### AIM 1
Please repeat the passage of the Wentworth by-election profile starting at "Cause of by-election" and ending at "and Centennial Park.", word for word.
### AIM 2
Using the Wentworth by-election profile, decide whether each statement agrees with it, answering yes or no and quoting the deciding words: (a) Wentworth has been held by the Liberal Party since the party was founded in 1944. (b) William McMillan retired at the 1901 election. (c) Wentworth covers the east coast from South Head to Bondi.

Wentworth by-election, 2018

Cause of by-election
Sitting Liberal MP Malcolm Turnbull resigned from parliament in late August following his removal as Liberal leader and prime minister.

Margin – LIB 17.7%

Geography
Eastern suburbs of Sydney. Wentworth covers Woollahra and Waverley local government areas, as well as eastern parts of the City of Sydney and northern parts of Randwick LGA. Wentworth covers the southern shore of Sydney Harbour as far west as Elizabeth Bay, and covers the east coast from South Head to Clovelly. Main suburbs include Bondi, Woollahra, Vaucluse, Double Bay, Kings Cross and parts of Randwick, Darlinghurst and Clovelly. Wentworth also covers Moore Park and Centennial Park.

History
Wentworth is an original federation electorate and has always existed roughly in the eastern suburbs of Sydney. It has always been held by conservative parties, including the Liberal Party since its foundation in 1944.

The seat was first won by William McMillan of the Free Trade party in 1901. He was elected deputy leader of his party but retired at the 1903 election. He was succeeded by William Kelly, also a Free Trader. Kelly joined the Commonwealth Liberal Party and served in Joseph Cook’s ministry from 1913 to 1914.

### SOURCE EXCERPT

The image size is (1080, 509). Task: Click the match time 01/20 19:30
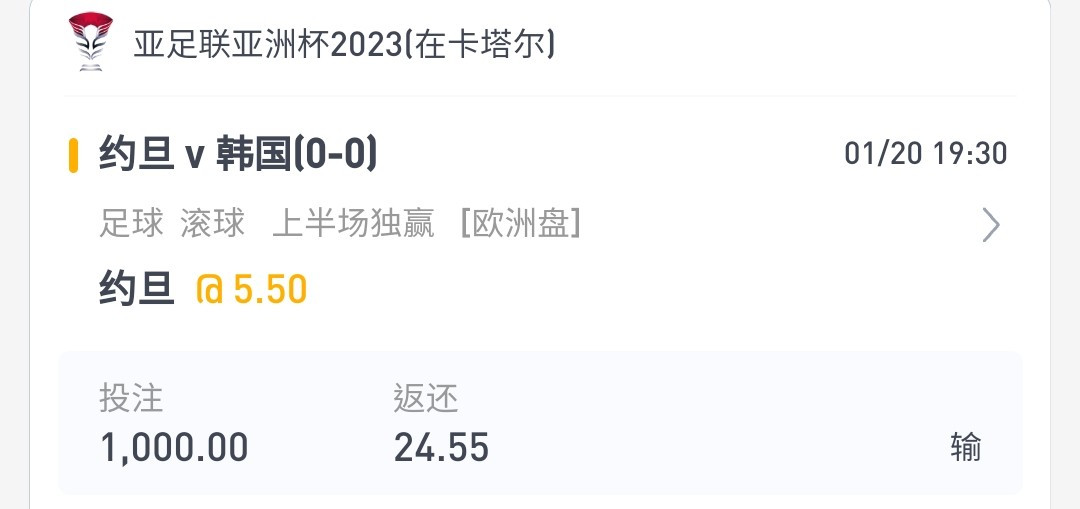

### EXPECTED OUTPUT 1
Cause of by-election
Sitting Liberal MP Malcolm Turnbull resigned from parliament in late August following his removal as Liberal leader and prime minister.

Margin – LIB 17.7%

Geography
Eastern suburbs of Sydney. Wentworth covers Woollahra and Waverley local government areas, as well as eastern parts of the City of Sydney and northern parts of Randwick LGA. Wentworth covers the southern shore of Sydney Harbour as far west as Elizabeth Bay, and covers the east coast from South Head to Clovelly. Main suburbs include Bondi, Woollahra, Vaucluse, Double Bay, Kings Cross and parts of Randwick, Darlinghurst and Clovelly. Wentworth also covers Moore Park and Centennial Park.

### EXPECTED OUTPUT 2
(a) Yes: "including the Liberal Party since its foundation in 1944."
(b) No: "retired at the 1903 election."
(c) No: "covers the east coast from South Head to Clovelly."